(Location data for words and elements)
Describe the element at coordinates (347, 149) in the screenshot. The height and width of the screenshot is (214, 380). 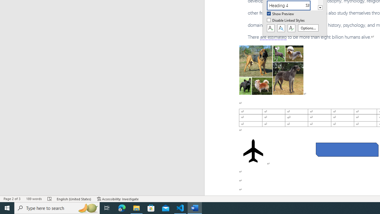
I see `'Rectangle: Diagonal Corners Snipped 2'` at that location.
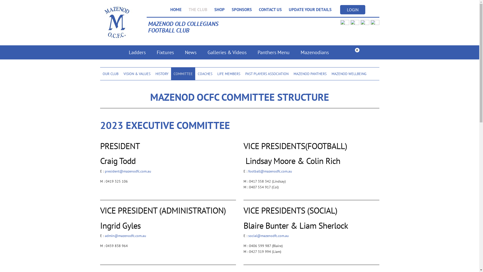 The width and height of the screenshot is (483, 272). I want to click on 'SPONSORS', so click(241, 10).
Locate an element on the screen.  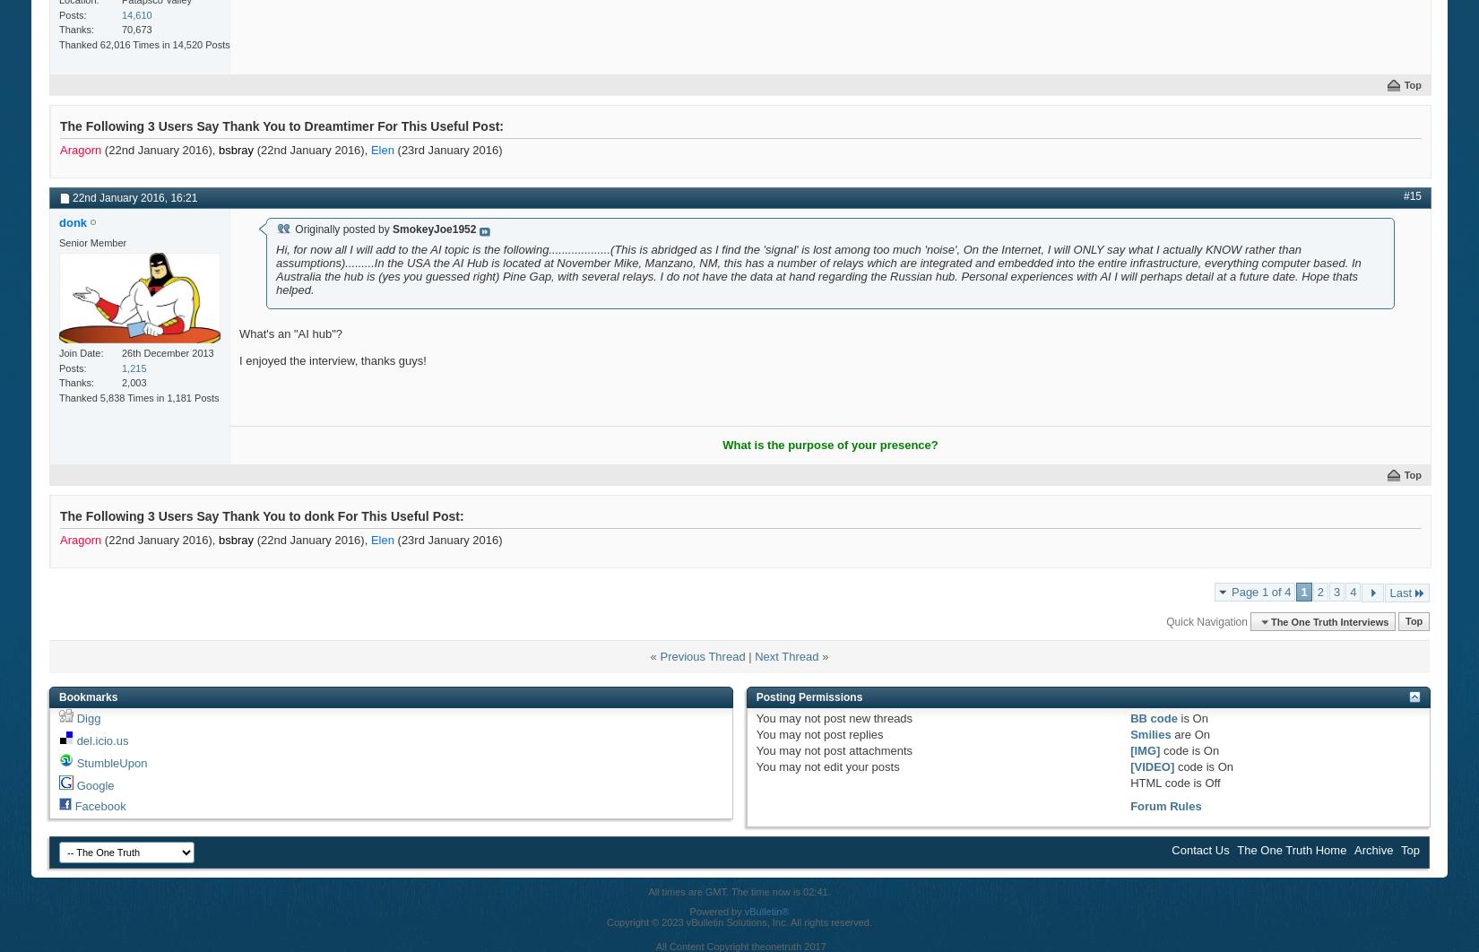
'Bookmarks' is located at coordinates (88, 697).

Objective: Copy the items word for word, from the first line through the line containing "The width and", and leave the pictures out of your copy.

Worked solution:
Describe the element at coordinates (347, 149) in the screenshot. The height and width of the screenshot is (214, 380). 
I see `'Rectangle: Diagonal Corners Snipped 2'` at that location.
 The width and height of the screenshot is (483, 272). I want to click on 'SPONSORS', so click(241, 10).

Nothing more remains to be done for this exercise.